Etta's life still revolved around her older sister and her younger brother, Fred. She ran her own household, as well as
theirs, arranging all their meals, and serving as hostess whenever guests visited.

As recreational pursuits, Etta lavished time on her art collection and read. Every Wednesday at 11 a.m., she played piano with a woman named Cecilia Gaul, a former Franz Liszt student debilitated by a fear of performing. It was a quiet but full life, and yet it is not clear if it satisfied Etta.

Claribel did what Claribel had always done—busied herself with minutia. She carried around with her a palmsized note pad, on which she wrote lists of things to do and things she had done. She noted what time she went to her own apartment on a given day, and how long she slept during an afternoon nap. She even wrote a note to herself that she should write herself a note. She did not use a key to enter Etta's apartment—she always rang the bell, most likely because it was easier than fumbling with the lock.

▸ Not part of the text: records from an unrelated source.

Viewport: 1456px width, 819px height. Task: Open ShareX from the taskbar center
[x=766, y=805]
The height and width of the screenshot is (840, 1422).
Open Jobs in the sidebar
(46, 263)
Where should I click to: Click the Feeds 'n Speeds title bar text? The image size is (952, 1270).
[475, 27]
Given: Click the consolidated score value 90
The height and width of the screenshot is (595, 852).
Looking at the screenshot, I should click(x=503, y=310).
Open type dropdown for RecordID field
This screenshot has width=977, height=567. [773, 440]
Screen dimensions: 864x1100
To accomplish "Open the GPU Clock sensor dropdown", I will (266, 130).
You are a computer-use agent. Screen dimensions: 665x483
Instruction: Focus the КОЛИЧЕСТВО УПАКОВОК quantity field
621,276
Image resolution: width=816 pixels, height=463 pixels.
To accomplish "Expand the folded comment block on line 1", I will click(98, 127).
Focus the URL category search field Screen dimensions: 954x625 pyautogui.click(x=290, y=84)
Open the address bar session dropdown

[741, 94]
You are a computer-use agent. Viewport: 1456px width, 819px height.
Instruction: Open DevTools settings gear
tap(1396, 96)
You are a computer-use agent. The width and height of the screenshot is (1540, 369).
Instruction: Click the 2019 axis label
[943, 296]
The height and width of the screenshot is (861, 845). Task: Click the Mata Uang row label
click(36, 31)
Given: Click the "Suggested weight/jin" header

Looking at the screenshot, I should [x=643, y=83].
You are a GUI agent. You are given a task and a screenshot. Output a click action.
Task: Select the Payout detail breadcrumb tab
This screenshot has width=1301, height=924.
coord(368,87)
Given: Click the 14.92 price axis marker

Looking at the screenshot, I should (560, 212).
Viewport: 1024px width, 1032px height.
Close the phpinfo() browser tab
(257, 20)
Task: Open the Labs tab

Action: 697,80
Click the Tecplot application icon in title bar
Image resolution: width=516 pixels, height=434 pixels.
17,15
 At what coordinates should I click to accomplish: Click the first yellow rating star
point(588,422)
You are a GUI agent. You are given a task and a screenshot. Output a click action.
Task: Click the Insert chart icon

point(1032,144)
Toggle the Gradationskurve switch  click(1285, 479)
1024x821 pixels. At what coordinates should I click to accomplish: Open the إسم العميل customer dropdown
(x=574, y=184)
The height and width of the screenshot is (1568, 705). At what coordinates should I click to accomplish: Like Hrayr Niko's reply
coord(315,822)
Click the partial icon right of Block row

And her relations with her brother and sister were not always easy. She angered Etta by consistently arriving late for meals. On one of her note pads, Claribel recited the dialogue of a fight with Fred.

“Please do not get the book sticky, Fred.”

“Damn it! Shut up!”

“Well, you are holding the honey very near the book.”

“‘Go to the devil,’” he replied before throwing honey, pencil, book, and paper on the floor and leaving the room in a rage. In summation, Claribel noted, “They did not break but made the floor sticky.”

By the end of the long winter, in their increasingly cramped apartments, the sisters were eager to escape to Paris. The real question was why they had ever left France in the first place.